# [SUPPLIED RECORDS]
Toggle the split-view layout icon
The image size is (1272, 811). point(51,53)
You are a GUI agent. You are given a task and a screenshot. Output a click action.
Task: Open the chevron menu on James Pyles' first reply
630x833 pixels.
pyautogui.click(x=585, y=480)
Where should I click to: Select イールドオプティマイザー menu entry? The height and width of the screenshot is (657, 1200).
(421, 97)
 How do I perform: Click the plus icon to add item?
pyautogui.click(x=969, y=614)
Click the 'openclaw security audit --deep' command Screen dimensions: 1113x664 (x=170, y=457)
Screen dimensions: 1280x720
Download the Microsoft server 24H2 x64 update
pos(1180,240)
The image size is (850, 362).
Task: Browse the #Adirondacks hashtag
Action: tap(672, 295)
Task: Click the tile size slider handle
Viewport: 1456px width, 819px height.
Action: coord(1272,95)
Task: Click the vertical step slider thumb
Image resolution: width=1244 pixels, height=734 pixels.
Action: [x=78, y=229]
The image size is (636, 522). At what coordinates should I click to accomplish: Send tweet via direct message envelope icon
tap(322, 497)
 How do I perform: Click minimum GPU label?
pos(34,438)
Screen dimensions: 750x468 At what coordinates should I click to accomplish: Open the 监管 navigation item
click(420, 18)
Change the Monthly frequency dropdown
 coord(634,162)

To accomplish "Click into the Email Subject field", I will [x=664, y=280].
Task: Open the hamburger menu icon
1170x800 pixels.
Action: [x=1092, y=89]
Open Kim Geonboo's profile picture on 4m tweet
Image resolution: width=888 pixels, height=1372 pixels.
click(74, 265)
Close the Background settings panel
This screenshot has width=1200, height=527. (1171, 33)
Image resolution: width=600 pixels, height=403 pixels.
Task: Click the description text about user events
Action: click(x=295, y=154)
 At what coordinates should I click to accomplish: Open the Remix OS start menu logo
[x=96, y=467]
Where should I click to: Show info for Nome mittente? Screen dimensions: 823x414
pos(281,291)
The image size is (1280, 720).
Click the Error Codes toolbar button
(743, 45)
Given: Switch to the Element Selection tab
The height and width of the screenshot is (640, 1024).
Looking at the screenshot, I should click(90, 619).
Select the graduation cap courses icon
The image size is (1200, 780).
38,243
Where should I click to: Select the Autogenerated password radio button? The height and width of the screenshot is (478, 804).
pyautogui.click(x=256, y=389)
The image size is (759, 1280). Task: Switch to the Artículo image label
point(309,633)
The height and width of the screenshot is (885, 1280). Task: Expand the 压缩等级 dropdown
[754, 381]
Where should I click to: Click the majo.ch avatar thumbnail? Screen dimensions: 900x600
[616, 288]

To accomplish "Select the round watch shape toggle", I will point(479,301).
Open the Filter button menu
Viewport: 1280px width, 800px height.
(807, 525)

# [YOUR OBJECTIVE]
Beginning with the line that holds "The image size is (636, 522)." and ending with the last line of the data, copy each line exactly and add nothing.

# [WRITTEN REPLY]
The image size is (636, 522). At what coordinates should I click to accomplish: Send tweet via direct message envelope icon
tap(322, 497)
 How do I perform: Click minimum GPU label?
pos(34,438)
Screen dimensions: 750x468 At what coordinates should I click to accomplish: Open the 监管 navigation item
click(420, 18)
Change the Monthly frequency dropdown
 coord(634,162)

To accomplish "Click into the Email Subject field", I will [x=664, y=280].
Task: Open the hamburger menu icon
1170x800 pixels.
Action: [x=1092, y=89]
Open Kim Geonboo's profile picture on 4m tweet
Image resolution: width=888 pixels, height=1372 pixels.
click(74, 265)
Close the Background settings panel
This screenshot has width=1200, height=527. (1171, 33)
Image resolution: width=600 pixels, height=403 pixels.
Task: Click the description text about user events
Action: click(x=295, y=154)
 At what coordinates should I click to accomplish: Open the Remix OS start menu logo
[x=96, y=467]
Where should I click to: Show info for Nome mittente? Screen dimensions: 823x414
pos(281,291)
The image size is (1280, 720).
Click the Error Codes toolbar button
(743, 45)
Given: Switch to the Element Selection tab
The height and width of the screenshot is (640, 1024).
Looking at the screenshot, I should click(90, 619).
Select the graduation cap courses icon
The image size is (1200, 780).
38,243
Where should I click to: Select the Autogenerated password radio button? The height and width of the screenshot is (478, 804).
pyautogui.click(x=256, y=389)
The image size is (759, 1280). Task: Switch to the Artículo image label
point(309,633)
The height and width of the screenshot is (885, 1280). Task: Expand the 压缩等级 dropdown
[754, 381]
Where should I click to: Click the majo.ch avatar thumbnail? Screen dimensions: 900x600
[616, 288]

To accomplish "Select the round watch shape toggle", I will point(479,301).
Open the Filter button menu
Viewport: 1280px width, 800px height.
(807, 525)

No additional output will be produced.